WHAT NEEDS TO BE DONE => Quote the whole listing verbatim.

SUPPLIED RECORDS =>
*-*-*
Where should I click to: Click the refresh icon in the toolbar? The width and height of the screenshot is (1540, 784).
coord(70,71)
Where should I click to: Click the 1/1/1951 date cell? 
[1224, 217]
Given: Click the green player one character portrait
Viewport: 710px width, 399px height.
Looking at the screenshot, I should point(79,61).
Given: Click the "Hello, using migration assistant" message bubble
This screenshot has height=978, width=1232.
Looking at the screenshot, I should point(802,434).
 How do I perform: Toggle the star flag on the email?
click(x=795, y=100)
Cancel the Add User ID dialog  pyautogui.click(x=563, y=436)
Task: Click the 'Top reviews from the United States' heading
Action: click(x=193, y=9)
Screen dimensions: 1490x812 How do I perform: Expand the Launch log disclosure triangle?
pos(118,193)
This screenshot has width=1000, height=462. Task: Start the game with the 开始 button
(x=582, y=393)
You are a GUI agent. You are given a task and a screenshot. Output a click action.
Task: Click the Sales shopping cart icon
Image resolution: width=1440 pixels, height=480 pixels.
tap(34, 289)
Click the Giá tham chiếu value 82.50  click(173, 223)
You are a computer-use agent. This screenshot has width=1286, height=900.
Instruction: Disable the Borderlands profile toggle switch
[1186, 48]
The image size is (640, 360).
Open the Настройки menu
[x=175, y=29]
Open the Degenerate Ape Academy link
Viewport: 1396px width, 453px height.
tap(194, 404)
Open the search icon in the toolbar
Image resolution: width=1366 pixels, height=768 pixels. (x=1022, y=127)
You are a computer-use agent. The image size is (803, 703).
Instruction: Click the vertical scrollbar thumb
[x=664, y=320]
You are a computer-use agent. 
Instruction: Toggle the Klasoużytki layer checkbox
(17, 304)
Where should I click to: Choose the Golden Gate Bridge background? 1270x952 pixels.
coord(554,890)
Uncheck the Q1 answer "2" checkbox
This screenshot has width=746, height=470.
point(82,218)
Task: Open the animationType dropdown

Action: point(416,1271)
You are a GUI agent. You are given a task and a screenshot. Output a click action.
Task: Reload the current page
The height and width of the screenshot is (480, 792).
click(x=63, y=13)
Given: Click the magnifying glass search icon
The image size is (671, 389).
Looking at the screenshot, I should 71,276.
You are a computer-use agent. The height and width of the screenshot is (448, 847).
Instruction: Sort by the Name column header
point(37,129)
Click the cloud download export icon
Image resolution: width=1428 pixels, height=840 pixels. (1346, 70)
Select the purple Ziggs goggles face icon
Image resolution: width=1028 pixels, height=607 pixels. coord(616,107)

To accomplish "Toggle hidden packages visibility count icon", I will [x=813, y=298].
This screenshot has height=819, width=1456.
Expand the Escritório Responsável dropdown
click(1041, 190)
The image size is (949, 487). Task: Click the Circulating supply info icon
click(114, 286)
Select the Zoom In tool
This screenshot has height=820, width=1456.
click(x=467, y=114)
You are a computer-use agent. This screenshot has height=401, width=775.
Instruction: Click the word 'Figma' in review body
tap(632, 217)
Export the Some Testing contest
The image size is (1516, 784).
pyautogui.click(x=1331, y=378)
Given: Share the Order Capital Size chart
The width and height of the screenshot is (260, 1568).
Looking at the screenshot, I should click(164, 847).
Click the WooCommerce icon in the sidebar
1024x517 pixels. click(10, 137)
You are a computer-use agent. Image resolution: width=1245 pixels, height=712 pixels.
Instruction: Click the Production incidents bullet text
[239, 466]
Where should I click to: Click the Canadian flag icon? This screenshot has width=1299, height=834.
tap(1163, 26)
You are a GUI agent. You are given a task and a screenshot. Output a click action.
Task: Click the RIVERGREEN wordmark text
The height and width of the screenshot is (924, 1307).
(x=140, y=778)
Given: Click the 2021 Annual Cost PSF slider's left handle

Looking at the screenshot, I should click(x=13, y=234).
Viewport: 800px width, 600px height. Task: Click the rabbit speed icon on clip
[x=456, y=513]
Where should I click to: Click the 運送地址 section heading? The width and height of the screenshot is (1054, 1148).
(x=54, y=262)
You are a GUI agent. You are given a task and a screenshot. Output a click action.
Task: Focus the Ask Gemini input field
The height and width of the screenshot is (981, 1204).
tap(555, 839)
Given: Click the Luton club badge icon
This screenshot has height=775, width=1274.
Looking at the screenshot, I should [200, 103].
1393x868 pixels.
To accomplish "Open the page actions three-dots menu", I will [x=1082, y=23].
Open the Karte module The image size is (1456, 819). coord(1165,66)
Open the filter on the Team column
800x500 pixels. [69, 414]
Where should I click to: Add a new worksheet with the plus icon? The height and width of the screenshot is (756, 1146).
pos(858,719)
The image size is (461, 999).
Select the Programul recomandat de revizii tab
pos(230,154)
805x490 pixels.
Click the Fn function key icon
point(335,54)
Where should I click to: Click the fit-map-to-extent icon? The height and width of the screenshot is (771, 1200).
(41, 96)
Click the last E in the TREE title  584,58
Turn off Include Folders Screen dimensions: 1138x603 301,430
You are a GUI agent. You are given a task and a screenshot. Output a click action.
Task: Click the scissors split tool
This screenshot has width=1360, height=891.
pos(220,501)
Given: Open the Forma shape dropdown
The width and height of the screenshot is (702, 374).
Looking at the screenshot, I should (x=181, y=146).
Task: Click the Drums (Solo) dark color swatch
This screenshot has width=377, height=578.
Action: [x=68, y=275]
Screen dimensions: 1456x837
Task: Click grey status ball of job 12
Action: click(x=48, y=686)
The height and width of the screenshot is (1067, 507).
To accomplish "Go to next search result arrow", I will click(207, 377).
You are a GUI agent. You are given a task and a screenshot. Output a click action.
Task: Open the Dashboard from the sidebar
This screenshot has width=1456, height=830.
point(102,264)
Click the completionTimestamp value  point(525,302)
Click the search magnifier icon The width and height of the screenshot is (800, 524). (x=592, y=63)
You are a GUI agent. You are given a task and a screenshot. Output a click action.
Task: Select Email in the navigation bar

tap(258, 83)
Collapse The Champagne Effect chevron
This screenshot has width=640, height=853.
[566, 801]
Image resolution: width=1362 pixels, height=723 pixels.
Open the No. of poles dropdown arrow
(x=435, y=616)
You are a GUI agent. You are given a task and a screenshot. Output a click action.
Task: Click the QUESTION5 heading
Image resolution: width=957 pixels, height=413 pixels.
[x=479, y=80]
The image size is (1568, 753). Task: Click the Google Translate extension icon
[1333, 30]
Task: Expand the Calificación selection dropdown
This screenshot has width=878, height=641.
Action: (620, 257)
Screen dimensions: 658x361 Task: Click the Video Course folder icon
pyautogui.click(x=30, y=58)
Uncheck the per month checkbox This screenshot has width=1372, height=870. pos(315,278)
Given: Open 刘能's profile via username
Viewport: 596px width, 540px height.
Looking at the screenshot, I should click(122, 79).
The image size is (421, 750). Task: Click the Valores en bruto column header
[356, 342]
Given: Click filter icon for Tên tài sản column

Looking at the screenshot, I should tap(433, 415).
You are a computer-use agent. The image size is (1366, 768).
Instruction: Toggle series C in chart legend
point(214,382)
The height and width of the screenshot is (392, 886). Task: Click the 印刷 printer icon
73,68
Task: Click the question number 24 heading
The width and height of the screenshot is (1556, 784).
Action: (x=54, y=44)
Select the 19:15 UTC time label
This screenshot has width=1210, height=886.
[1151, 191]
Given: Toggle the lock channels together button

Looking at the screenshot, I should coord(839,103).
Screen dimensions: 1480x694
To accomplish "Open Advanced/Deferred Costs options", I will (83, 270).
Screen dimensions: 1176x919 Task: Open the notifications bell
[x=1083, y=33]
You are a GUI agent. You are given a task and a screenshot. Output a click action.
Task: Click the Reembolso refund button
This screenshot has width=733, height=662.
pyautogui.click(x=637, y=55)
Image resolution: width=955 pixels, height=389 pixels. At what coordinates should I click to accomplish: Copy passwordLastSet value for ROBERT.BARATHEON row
*-*-*
COMPLETED TASK =>
Where should I click to: Click the refresh icon in the toolbar? The width and height of the screenshot is (1540, 784).
coord(70,71)
Where should I click to: Click the 1/1/1951 date cell? 
[1224, 217]
Given: Click the green player one character portrait
Viewport: 710px width, 399px height.
Looking at the screenshot, I should point(79,61).
Given: Click the "Hello, using migration assistant" message bubble
This screenshot has height=978, width=1232.
Looking at the screenshot, I should point(802,434).
 How do I perform: Toggle the star flag on the email?
click(x=795, y=100)
Cancel the Add User ID dialog  pyautogui.click(x=563, y=436)
Task: Click the 'Top reviews from the United States' heading
Action: click(x=193, y=9)
Screen dimensions: 1490x812 How do I perform: Expand the Launch log disclosure triangle?
pos(118,193)
This screenshot has width=1000, height=462. Task: Start the game with the 开始 button
(x=582, y=393)
You are a GUI agent. You are given a task and a screenshot. Output a click action.
Task: Click the Sales shopping cart icon
Image resolution: width=1440 pixels, height=480 pixels.
tap(34, 289)
Click the Giá tham chiếu value 82.50  click(173, 223)
You are a computer-use agent. This screenshot has width=1286, height=900.
Instruction: Disable the Borderlands profile toggle switch
[1186, 48]
The image size is (640, 360).
Open the Настройки menu
[x=175, y=29]
Open the Degenerate Ape Academy link
Viewport: 1396px width, 453px height.
tap(194, 404)
Open the search icon in the toolbar
Image resolution: width=1366 pixels, height=768 pixels. (x=1022, y=127)
You are a computer-use agent. The image size is (803, 703).
Instruction: Click the vertical scrollbar thumb
[x=664, y=320]
You are a computer-use agent. 
Instruction: Toggle the Klasoużytki layer checkbox
(17, 304)
Where should I click to: Choose the Golden Gate Bridge background? 1270x952 pixels.
coord(554,890)
Uncheck the Q1 answer "2" checkbox
This screenshot has width=746, height=470.
point(82,218)
Task: Open the animationType dropdown

Action: point(416,1271)
You are a GUI agent. You are given a task and a screenshot. Output a click action.
Task: Reload the current page
The height and width of the screenshot is (480, 792).
click(x=63, y=13)
Given: Click the magnifying glass search icon
The image size is (671, 389).
Looking at the screenshot, I should 71,276.
You are a computer-use agent. The height and width of the screenshot is (448, 847).
Instruction: Sort by the Name column header
point(37,129)
Click the cloud download export icon
Image resolution: width=1428 pixels, height=840 pixels. (1346, 70)
Select the purple Ziggs goggles face icon
Image resolution: width=1028 pixels, height=607 pixels. coord(616,107)

To accomplish "Toggle hidden packages visibility count icon", I will [x=813, y=298].
This screenshot has height=819, width=1456.
Expand the Escritório Responsável dropdown
click(1041, 190)
The image size is (949, 487). Task: Click the Circulating supply info icon
click(114, 286)
Select the Zoom In tool
This screenshot has height=820, width=1456.
click(x=467, y=114)
You are a computer-use agent. This screenshot has height=401, width=775.
Instruction: Click the word 'Figma' in review body
tap(632, 217)
Export the Some Testing contest
The image size is (1516, 784).
pyautogui.click(x=1331, y=378)
Given: Share the Order Capital Size chart
The width and height of the screenshot is (260, 1568).
Looking at the screenshot, I should click(164, 847).
Click the WooCommerce icon in the sidebar
1024x517 pixels. click(10, 137)
You are a computer-use agent. Image resolution: width=1245 pixels, height=712 pixels.
Instruction: Click the Production incidents bullet text
[239, 466]
Where should I click to: Click the Canadian flag icon? This screenshot has width=1299, height=834.
tap(1163, 26)
You are a GUI agent. You are given a task and a screenshot. Output a click action.
Task: Click the RIVERGREEN wordmark text
The height and width of the screenshot is (924, 1307).
(x=140, y=778)
Given: Click the 2021 Annual Cost PSF slider's left handle

Looking at the screenshot, I should click(x=13, y=234).
Viewport: 800px width, 600px height. Task: Click the rabbit speed icon on clip
[x=456, y=513]
Where should I click to: Click the 運送地址 section heading? The width and height of the screenshot is (1054, 1148).
(x=54, y=262)
You are a GUI agent. You are given a task and a screenshot. Output a click action.
Task: Focus the Ask Gemini input field
The height and width of the screenshot is (981, 1204).
tap(555, 839)
Given: Click the Luton club badge icon
This screenshot has height=775, width=1274.
Looking at the screenshot, I should [200, 103].
1393x868 pixels.
To accomplish "Open the page actions three-dots menu", I will [x=1082, y=23].
Open the Karte module The image size is (1456, 819). coord(1165,66)
Open the filter on the Team column
800x500 pixels. [69, 414]
Where should I click to: Add a new worksheet with the plus icon? The height and width of the screenshot is (756, 1146).
pos(858,719)
The image size is (461, 999).
Select the Programul recomandat de revizii tab
pos(230,154)
805x490 pixels.
Click the Fn function key icon
point(335,54)
Where should I click to: Click the fit-map-to-extent icon? The height and width of the screenshot is (771, 1200).
(41, 96)
Click the last E in the TREE title  584,58
Turn off Include Folders Screen dimensions: 1138x603 301,430
You are a GUI agent. You are given a task and a screenshot. Output a click action.
Task: Click the scissors split tool
This screenshot has width=1360, height=891.
pos(220,501)
Given: Open the Forma shape dropdown
The width and height of the screenshot is (702, 374).
Looking at the screenshot, I should (x=181, y=146).
Task: Click the Drums (Solo) dark color swatch
This screenshot has width=377, height=578.
Action: [x=68, y=275]
Screen dimensions: 1456x837
Task: Click grey status ball of job 12
Action: click(x=48, y=686)
The height and width of the screenshot is (1067, 507).
To accomplish "Go to next search result arrow", I will click(207, 377).
You are a GUI agent. You are given a task and a screenshot. Output a click action.
Task: Open the Dashboard from the sidebar
This screenshot has width=1456, height=830.
point(102,264)
Click the completionTimestamp value  point(525,302)
Click the search magnifier icon The width and height of the screenshot is (800, 524). (x=592, y=63)
You are a GUI agent. You are given a task and a screenshot. Output a click action.
Task: Select Email in the navigation bar

tap(258, 83)
Collapse The Champagne Effect chevron
This screenshot has width=640, height=853.
[566, 801]
Image resolution: width=1362 pixels, height=723 pixels.
Open the No. of poles dropdown arrow
(x=435, y=616)
You are a GUI agent. You are given a task and a screenshot. Output a click action.
Task: Click the QUESTION5 heading
Image resolution: width=957 pixels, height=413 pixels.
[x=479, y=80]
The image size is (1568, 753). Task: Click the Google Translate extension icon
[1333, 30]
Task: Expand the Calificación selection dropdown
This screenshot has width=878, height=641.
Action: (620, 257)
Screen dimensions: 658x361 Task: Click the Video Course folder icon
pyautogui.click(x=30, y=58)
Uncheck the per month checkbox This screenshot has width=1372, height=870. pos(315,278)
Given: Open 刘能's profile via username
Viewport: 596px width, 540px height.
Looking at the screenshot, I should click(122, 79).
The image size is (421, 750). Task: Click the Valores en bruto column header
[356, 342]
Given: Click filter icon for Tên tài sản column

Looking at the screenshot, I should tap(433, 415).
You are a computer-use agent. The image size is (1366, 768).
Instruction: Toggle series C in chart legend
point(214,382)
The height and width of the screenshot is (392, 886). Task: Click the 印刷 printer icon
73,68
Task: Click the question number 24 heading
The width and height of the screenshot is (1556, 784).
Action: (x=54, y=44)
Select the 19:15 UTC time label
This screenshot has width=1210, height=886.
[1151, 191]
Given: Toggle the lock channels together button

Looking at the screenshot, I should coord(839,103).
Screen dimensions: 1480x694
To accomplish "Open Advanced/Deferred Costs options", I will (83, 270).
Screen dimensions: 1176x919 Task: Open the notifications bell
[x=1083, y=33]
You are a GUI agent. You are given a task and a screenshot. Output a click action.
Task: Click the Reembolso refund button
This screenshot has width=733, height=662.
pyautogui.click(x=637, y=55)
Image resolution: width=955 pixels, height=389 pixels. At what coordinates should I click to accomplish: Copy passwordLastSet value for ROBERT.BARATHEON row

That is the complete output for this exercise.